## AIM OF THE TASK:
Edit the lines below by replacing "Change password" with "Reset password", keeping everything else the same.

— start MATERIAL PROVIDED —

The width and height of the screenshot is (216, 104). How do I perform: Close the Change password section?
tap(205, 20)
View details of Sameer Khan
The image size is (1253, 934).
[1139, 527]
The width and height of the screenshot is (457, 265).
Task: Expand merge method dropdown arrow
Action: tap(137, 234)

— end MATERIAL PROVIDED —

## FULL ANSWER:
The width and height of the screenshot is (216, 104). How do I perform: Close the Reset password section?
tap(205, 20)
View details of Sameer Khan
The image size is (1253, 934).
[1139, 527]
The width and height of the screenshot is (457, 265).
Task: Expand merge method dropdown arrow
Action: tap(137, 234)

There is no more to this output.